The key miRNA miR-281-x, which is also known as ame-miR-281-5p, has been reported to be differentially expressed in the honeybee brain after treatment with dinotefuran (Huang et al., 2021). In this research, the potential target genes of miR-281-x were significantly enriched in the key pathways Dorso-ventral axis formation and Hippo signaling pathway-fly. Our results showed that miR-281-x targets 27 transcripts of the LOC409780 gene, currently referred to as CELF2 (CUGBP Elav-like family member 2) in Apis mellifera. As a member of the CELF family and the dorsoventral axis formation pathway, CELF2 is widely expressed in various systems of animals and is implicated in the regulation of RNA biogenesis as a splicing factor (Dasgupta and Ladd, 2012; Ajith et al., 2016). MiR-281-x also targets 13 transcripts of the LOC408616 gene, currently known as TEAD1/TEF-1 (transcriptional enhancer factor TEF-1) in Apis mellifera. As a Hippo signaling effector, TEAD1 participates in various biological processes and plays important roles in animal tissue growth and maintenance (Dey et al., 2020; Heng et al., 2021).

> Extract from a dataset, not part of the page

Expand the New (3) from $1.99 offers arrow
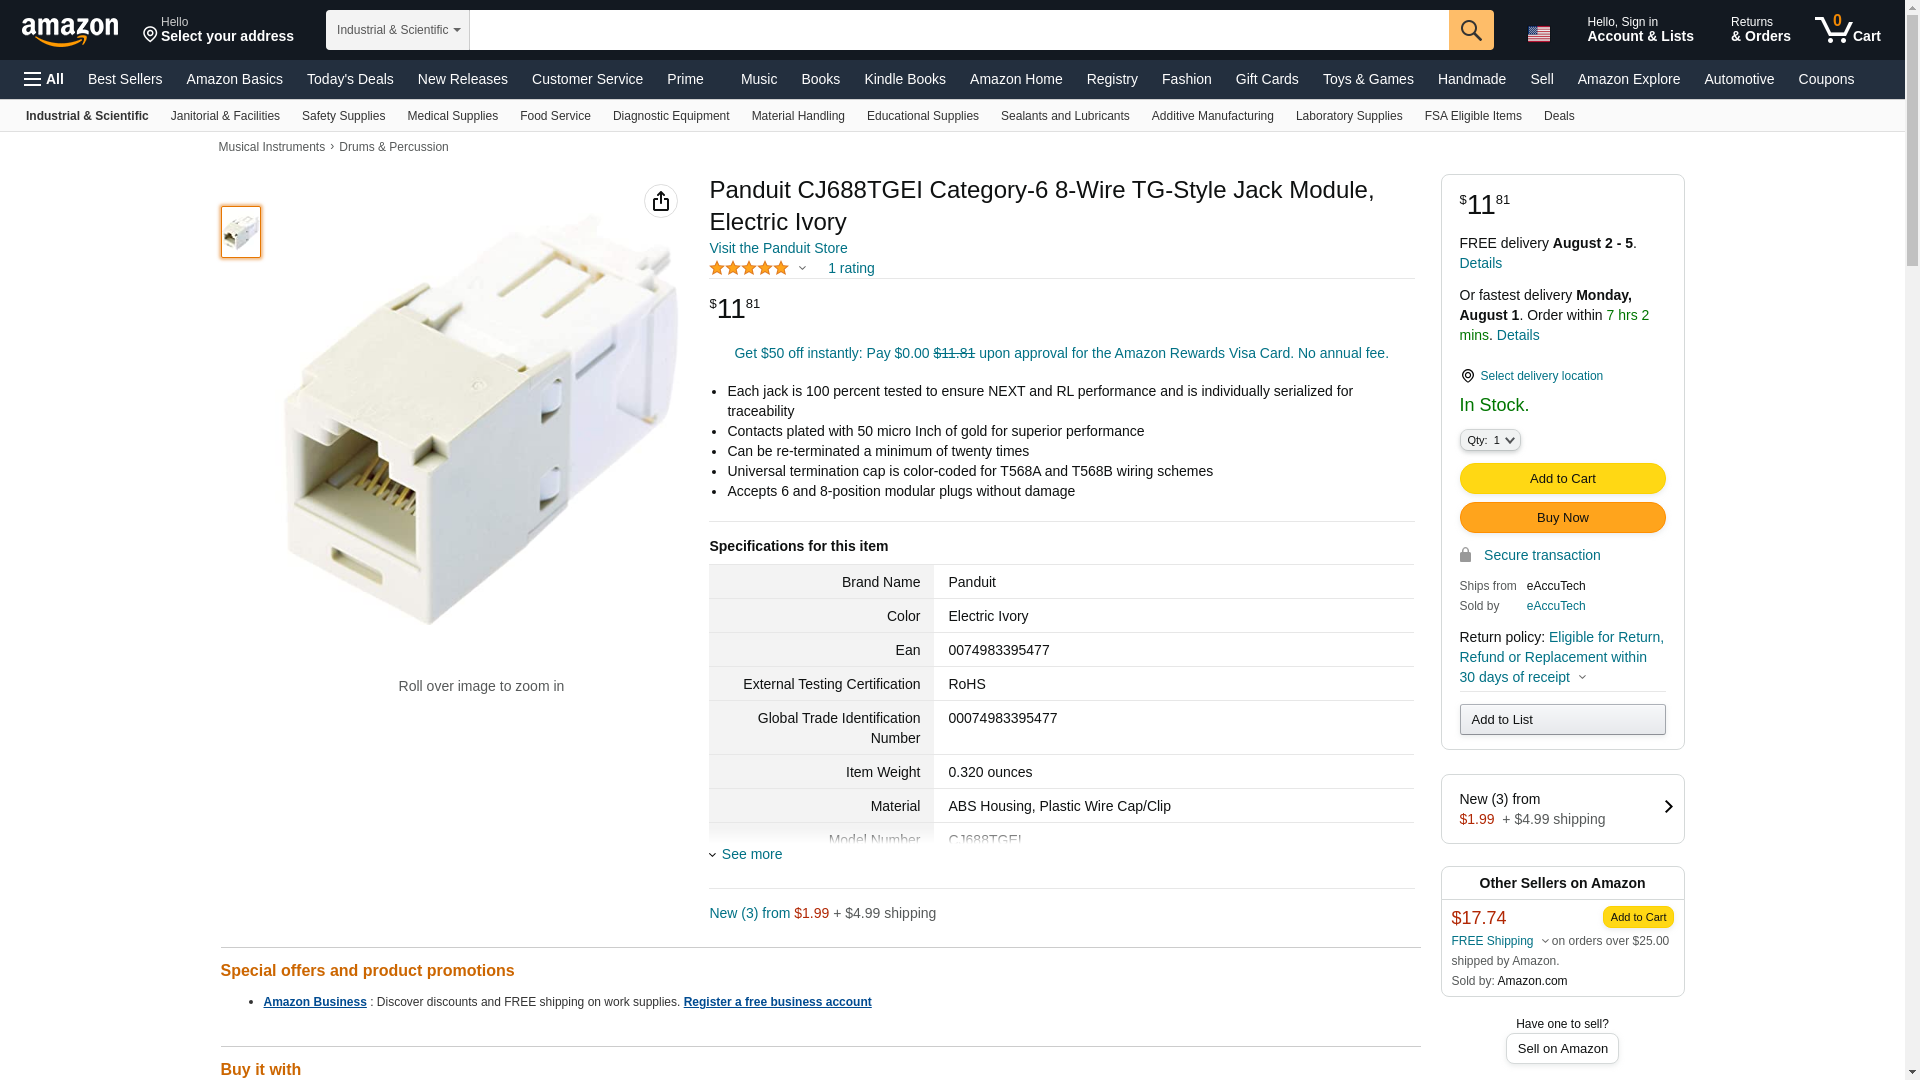This screenshot has height=1080, width=1920. click(1667, 807)
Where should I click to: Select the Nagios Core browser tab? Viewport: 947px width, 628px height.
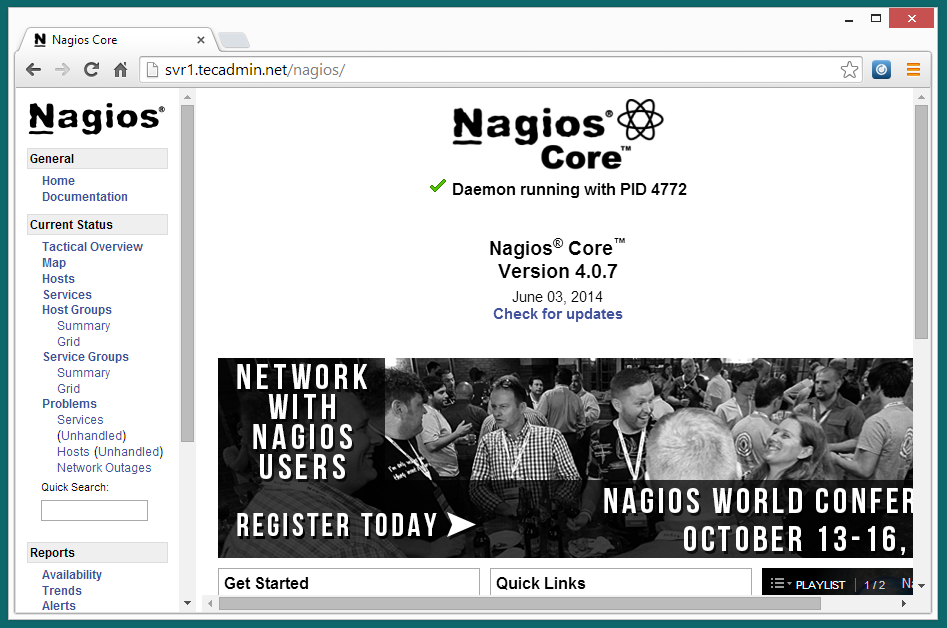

The current results also show that the potential target genes of DEMs miR-11987-x, novel-m0194-5p, and novel-m0184-5p are enriched in the dorsoventral axis formation pathway, and both can target the Broad-Complex (Br-c) gene. As a member of the “Dorso-ventral axis formation” pathway, Br-C is an early ecdysone-responsive gene encoding a family of zinc-finger transcription factors and is involved in insect development regulation (Paul et al., 2006; Jiang et al., 2015). Br-C was reported to be relatively highly expressed in the brain tissue of honeybee and oriental river prawn, which may indicate that Br-C could participate in insect brain function regulation (Paul et al., 2006; Jiang et al., 2015). Interestingly, our results showed that DEMs miR-11987-x, novel-m0194-5p, and novel-m0184-5p have different target sites in the Br-C gene. miR-11987-x can target two transcripts, while novel-m0194-5p and novel-m0184-5p target seven different transcripts of Br-C.

In summary, the results of this study reveal that the miRNA expression profiles in the brains of A. mellifera ligustica changed before and after treatment with fluvalinate. The results of target gene functional enrichment analyses indicate that the DEMs may be related to cell apoptosis and memory damage in the brain. This study further confirms that abnormal activities observed among honeybees after fluvalinate administration may be caused by neurological disorders, including excessive arousal and memory loss caused by fluvalinate-induced brain damage. However, the specific roles of these miRNAs in brain function remain to be investigated, and their regulatory mechanisms also need to be further studied. This study provides new information on the molecular mechanisms and regulatory pathways of the fluvalinate response in A. mellifera ligustica brain tissue.

In summary, the results of this study reveal that the miRNA expression profiles in the brains of A. mellifera ligustica changed before and after treatment with fluvalinate. The results of target gene functional enrichment analyses indicate that DEMs may be related to cell apoptosis and memory damage in the brain. This study further confirms that abnormal activities in honeybees after fluvalinate administration may be caused by neurological disorders, including excessive arousal and memory loss caused by fluvalinate-induced brain damage. However, specific roles of these miRNAs in brain function remain to be investigated, and their regulatory mechanisms also need to be further studied. This study provides new information on the molecular mechanisms and regulatory pathways of fluvalinate response in A. mellifera ligustica brain tissue.